Hatfield did not oppose the motion and did not submit any evidence in opposition to the motion. Therefore, Hatfield has failed to meet his burden on summary judgment to establish that prison officials were deliberately indifferent to his medical needs as he failed to come forward with any evidence to create an issue of fact as to whether Defendants deliberately denied, delayed, or intentionally interfered with the treatment plan. See Hallett, 296 F.3d at 744. Moreover, to the extent that Hatfield's assertions in this case are based upon his disagreement with Defendants' choice of treatment, this does not amount to deliberate indifference. See Toguchi, 391 F.3d at 1058. In cases where the inmate and prison staff simply disagree about the course of treatment, only where it is medically unacceptable can the plaintiff prevail. Id. Therefore, Hatfield has failed to show that the NDOC's “chosen course of treatment was medically unacceptable under the circumstances.” Id.

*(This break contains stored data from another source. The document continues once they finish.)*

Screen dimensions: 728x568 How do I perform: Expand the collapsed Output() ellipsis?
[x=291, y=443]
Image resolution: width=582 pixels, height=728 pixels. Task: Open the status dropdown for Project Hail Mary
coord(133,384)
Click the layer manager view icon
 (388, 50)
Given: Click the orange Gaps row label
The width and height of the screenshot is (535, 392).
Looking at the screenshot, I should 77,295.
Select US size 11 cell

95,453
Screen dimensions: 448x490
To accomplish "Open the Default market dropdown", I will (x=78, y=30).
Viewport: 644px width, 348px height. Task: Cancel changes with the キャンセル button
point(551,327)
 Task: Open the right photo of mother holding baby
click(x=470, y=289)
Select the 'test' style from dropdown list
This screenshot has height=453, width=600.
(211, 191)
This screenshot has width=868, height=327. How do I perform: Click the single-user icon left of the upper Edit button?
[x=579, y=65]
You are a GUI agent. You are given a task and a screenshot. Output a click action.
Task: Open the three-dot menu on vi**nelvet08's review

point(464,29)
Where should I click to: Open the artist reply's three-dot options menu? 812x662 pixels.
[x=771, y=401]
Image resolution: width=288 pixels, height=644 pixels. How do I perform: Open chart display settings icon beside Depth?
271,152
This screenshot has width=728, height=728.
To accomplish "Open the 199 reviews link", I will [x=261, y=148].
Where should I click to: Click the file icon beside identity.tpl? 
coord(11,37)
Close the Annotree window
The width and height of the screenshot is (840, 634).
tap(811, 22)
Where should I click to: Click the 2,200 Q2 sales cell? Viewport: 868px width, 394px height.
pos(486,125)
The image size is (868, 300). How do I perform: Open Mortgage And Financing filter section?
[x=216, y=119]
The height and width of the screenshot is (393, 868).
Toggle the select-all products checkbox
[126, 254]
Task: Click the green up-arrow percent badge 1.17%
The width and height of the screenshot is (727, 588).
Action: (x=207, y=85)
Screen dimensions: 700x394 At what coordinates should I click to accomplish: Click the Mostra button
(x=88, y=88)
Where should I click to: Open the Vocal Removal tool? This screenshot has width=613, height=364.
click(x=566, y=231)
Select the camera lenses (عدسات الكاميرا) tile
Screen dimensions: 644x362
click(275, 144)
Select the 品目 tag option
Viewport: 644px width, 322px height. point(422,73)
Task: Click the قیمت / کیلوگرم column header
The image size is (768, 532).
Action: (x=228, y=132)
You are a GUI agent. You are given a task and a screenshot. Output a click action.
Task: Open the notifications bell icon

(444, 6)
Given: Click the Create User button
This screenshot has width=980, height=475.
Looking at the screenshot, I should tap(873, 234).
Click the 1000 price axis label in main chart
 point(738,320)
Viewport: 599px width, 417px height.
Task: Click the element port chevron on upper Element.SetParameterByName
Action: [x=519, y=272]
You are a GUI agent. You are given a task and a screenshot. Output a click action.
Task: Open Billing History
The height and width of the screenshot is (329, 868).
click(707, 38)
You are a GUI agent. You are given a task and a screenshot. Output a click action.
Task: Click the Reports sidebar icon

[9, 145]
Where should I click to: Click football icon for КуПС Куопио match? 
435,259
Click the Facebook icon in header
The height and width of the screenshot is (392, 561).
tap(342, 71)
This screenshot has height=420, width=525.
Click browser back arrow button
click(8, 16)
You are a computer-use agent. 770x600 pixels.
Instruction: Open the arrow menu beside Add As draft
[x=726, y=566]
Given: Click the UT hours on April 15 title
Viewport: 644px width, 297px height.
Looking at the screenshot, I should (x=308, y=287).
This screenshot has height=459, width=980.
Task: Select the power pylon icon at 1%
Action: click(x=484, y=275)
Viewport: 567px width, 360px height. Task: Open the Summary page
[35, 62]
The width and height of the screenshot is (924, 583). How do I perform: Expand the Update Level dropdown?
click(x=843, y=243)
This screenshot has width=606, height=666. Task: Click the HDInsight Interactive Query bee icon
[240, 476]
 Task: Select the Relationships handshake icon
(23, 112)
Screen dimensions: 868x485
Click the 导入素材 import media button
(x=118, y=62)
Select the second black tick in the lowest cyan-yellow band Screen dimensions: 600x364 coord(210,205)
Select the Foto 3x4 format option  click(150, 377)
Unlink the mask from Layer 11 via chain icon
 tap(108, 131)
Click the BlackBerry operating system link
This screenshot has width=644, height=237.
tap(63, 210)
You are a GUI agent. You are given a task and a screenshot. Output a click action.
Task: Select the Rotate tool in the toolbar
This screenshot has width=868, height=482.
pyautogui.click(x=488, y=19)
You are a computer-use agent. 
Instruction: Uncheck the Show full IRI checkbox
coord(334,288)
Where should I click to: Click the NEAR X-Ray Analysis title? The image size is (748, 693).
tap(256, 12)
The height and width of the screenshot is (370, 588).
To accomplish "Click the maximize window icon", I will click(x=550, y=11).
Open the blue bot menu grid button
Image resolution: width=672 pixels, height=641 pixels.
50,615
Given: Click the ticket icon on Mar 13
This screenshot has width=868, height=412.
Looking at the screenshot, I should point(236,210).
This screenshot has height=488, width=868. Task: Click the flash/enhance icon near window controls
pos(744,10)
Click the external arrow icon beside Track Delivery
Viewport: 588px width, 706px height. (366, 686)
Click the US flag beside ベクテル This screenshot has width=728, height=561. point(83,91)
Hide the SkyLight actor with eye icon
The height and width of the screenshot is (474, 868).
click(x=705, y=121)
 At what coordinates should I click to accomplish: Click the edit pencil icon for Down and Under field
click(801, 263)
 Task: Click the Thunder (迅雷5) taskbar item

Accordingly, Hatfield fails to meet his burden to show an issue of fact that Defendants were deliberately indifferent to his needs. Based on the above, the Court recommends Defendants' motion for summary judgment be granted.
The Court does not address Defendants' personal participation or qualified immunity arguments because the Court finds that Hatfield's constitutional claim fails on the merits.
IV. CONCLUSION
For good cause appearing and for the reasons stated above, the Court recommends that Defendants' motion for summary judgment, (ECF No. 26), be granted.
The parties are advised:
1. Pursuant to 28 U.S.C. § 636(b)(1)(c) and Rule IB 3-2 of the Local Rules of Practice, the parties may file specific written objections to this Report and Recommendation within fourteen days of receipt. These objections should be entitled “Objections to Magistrate Judge's Report and Recommendation” and should be accompanied by points and authorities for consideration by the District Court.
2. This Report and Recommendation is not an appealable order and any notice of appeal pursuant to Fed. R. App. P. 4(a)(1) should not be filed until entry of the District Court's judgment.
V. RECOMMENDATION
IT IS THEREFORE RECOMMENDED that Defendants' motion for summary judgment, (ECF No. 26), be granted and judgment be entered accordingly.